Daily Comment (October 5, 2018)
by Bill O’Grady and Thomas Wash
[Posted: 9:30 AM EDT] It’s employment Friday! We cover the data in detail below, but the short recap is that the payroll data came in well below forecast at 134k vs. estimates of 185k. However, revisions added 87k, so the overall increase in payrolls did exceed estimates. The unemployment rate dipped to 3.7%, below the 3.8% expected. Wages were on forecast at 2.8%. Overall, it’s a solid report and should support further increases in the policy rate. We are seeing further weakness in bond prices and a stronger dollar. Equities are mostly steady. Here are other items we are watching today:
Brazil to the polls: Brazilian voters go to the polls Sunday in what has been a rather wild pre-election season. For much of the run-up to the election, former president Luiz Inacio Lula da Silva was the front-runner, although he had been convicted of corruption. The courts barred him from running. With Lula out of the way, Jair Bolsonaro is leading in the polls. Bolsonaro, a former member of the military, is a controversial figure running on a right-wing populist platform. He was recently stabbed during a campaign rally, but has recovered. The electorate’s shift from favoring Lula, a hard-left candidate, to Bolsonaro, a hard-right candidate, is a pattern we have seen across the democracies of the world. The center-left and center-right are losing support, seen as the vanguard of globalization and deregulation. Voters want something different even if that “difference” is not ideologically consistent. We would not expect a final result from Sunday’s election; Brazil requires a majority to take the presidency and if no candidate exceeds 50% (polls don’t suggest any candidate will) then a runoff between the two largest vote winners will be held on October 28. Brazilian equities (in dollar terms) have been under pressure this year.
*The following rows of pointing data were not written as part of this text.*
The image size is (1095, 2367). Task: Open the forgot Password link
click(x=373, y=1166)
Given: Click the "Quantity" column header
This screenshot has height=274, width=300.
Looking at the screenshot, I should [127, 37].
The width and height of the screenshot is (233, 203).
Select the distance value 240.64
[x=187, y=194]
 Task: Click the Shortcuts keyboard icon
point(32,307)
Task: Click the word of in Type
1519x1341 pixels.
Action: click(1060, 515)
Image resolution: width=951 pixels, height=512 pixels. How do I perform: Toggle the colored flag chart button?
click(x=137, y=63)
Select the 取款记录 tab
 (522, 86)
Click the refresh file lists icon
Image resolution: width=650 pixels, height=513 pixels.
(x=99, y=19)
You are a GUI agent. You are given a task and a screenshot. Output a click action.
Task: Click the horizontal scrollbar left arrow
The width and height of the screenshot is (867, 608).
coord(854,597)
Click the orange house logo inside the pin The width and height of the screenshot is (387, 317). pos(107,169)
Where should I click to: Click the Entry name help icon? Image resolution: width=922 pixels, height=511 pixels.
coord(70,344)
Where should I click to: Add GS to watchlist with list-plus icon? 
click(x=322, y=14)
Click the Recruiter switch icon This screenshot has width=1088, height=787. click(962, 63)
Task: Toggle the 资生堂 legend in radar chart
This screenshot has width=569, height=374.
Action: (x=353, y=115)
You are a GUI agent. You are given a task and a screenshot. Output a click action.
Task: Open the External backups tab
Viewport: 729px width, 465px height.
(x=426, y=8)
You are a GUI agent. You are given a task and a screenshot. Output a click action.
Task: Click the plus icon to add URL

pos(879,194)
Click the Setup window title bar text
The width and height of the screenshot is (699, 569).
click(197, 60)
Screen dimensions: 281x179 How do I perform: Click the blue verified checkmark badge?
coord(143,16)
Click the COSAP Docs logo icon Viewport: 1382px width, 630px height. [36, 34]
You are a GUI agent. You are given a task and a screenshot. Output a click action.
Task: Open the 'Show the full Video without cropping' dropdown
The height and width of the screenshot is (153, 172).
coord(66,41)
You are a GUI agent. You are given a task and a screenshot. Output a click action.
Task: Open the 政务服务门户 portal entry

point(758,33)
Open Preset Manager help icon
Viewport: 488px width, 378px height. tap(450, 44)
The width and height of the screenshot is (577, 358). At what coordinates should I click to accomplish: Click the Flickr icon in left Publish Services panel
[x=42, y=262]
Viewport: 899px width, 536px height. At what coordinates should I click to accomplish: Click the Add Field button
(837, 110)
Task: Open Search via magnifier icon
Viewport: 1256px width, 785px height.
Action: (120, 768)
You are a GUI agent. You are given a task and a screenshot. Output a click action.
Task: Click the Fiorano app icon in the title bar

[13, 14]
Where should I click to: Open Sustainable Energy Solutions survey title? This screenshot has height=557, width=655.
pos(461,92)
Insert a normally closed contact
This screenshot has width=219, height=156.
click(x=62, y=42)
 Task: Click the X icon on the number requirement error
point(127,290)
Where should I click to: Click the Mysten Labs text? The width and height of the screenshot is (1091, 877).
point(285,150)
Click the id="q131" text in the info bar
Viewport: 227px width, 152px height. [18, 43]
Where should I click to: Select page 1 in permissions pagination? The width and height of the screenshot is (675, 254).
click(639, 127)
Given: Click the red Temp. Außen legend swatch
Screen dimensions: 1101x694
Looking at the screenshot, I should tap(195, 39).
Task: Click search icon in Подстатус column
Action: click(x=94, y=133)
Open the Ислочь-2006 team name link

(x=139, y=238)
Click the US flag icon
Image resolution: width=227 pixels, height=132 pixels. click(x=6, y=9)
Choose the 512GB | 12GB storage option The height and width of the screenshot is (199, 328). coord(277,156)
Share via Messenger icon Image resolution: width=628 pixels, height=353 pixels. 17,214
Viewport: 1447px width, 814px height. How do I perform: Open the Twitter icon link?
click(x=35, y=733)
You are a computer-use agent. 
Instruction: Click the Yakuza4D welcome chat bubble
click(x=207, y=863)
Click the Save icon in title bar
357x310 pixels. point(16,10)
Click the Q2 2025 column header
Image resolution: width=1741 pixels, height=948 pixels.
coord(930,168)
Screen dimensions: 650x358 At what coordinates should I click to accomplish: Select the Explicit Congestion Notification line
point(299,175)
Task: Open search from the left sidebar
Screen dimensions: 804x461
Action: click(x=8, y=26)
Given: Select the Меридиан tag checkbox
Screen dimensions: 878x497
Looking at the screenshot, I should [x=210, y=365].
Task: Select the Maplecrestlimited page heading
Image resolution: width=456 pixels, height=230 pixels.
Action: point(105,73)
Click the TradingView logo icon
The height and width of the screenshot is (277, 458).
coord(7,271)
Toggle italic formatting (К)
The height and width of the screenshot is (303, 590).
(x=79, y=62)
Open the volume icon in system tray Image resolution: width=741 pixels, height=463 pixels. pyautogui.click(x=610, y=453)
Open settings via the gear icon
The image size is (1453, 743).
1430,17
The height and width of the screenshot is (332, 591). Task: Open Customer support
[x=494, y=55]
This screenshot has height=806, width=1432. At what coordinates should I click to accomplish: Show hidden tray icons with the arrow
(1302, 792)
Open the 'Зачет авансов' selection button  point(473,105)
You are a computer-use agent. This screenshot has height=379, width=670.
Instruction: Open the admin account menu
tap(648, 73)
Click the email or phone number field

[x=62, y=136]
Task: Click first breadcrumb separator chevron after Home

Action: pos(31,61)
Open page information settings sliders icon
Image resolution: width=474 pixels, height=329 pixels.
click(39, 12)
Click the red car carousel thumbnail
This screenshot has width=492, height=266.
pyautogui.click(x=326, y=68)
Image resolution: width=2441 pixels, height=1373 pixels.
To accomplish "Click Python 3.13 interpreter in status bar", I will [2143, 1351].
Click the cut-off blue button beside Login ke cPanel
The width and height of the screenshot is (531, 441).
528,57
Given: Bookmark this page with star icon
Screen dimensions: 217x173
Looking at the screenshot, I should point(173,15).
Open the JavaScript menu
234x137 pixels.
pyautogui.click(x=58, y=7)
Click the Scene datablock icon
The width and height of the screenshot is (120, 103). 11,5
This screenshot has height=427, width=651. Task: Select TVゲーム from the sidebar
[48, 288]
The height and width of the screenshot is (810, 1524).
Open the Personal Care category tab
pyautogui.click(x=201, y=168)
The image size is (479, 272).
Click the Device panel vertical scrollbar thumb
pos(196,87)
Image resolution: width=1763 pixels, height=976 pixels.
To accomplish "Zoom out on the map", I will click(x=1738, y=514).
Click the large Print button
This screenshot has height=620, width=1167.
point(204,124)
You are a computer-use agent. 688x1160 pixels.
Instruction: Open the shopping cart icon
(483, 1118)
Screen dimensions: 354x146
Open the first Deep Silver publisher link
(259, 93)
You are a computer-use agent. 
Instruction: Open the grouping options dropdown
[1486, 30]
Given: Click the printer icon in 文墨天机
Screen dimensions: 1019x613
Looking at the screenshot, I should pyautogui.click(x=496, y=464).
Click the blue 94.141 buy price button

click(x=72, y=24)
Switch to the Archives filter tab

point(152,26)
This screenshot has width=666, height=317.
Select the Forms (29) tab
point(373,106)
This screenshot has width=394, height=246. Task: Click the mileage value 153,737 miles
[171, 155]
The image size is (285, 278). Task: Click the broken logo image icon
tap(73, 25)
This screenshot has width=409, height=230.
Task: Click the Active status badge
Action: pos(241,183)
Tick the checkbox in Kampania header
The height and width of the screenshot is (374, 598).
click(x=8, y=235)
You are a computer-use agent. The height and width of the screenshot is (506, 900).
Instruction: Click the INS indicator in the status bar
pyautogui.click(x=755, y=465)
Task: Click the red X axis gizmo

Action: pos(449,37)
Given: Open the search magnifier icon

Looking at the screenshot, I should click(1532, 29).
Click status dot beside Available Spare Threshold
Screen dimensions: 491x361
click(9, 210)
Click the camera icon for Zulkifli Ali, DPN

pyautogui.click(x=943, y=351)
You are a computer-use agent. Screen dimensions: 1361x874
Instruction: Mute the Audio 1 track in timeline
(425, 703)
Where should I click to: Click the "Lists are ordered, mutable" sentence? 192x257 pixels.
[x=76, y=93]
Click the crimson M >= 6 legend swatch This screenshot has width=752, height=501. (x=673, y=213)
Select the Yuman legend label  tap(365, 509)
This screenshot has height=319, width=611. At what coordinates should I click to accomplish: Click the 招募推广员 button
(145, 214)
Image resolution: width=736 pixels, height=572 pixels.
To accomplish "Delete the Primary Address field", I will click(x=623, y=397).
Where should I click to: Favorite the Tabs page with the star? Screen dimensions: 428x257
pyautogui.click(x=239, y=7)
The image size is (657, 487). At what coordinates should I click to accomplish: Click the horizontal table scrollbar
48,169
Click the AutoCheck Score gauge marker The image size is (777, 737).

A Bolsonaro victory may be a catalyst for an equity rally as he would be seen, at least initially, as friendly to capital.
The disappearing journalist:Jamal Khashoggi is a Saudi journalist who has been living outside the kingdom recently on apparent fears of arrest. Earlier in the week, he entered the Saudi consulate in Istanbul. He hasn’t been seen since. The Saudis say they don’t have him but it is generally believed that the kingdom has detained him. Khashoggi has been critical of Saudi Crown Prince Salman, a leader who has shown he will not tolerate dissent. We would not look for the U.S. to get deeply involved in this issue, but Khashoggi is well known and if he has been arrested it could be a public relations issue for Saudi Arabia.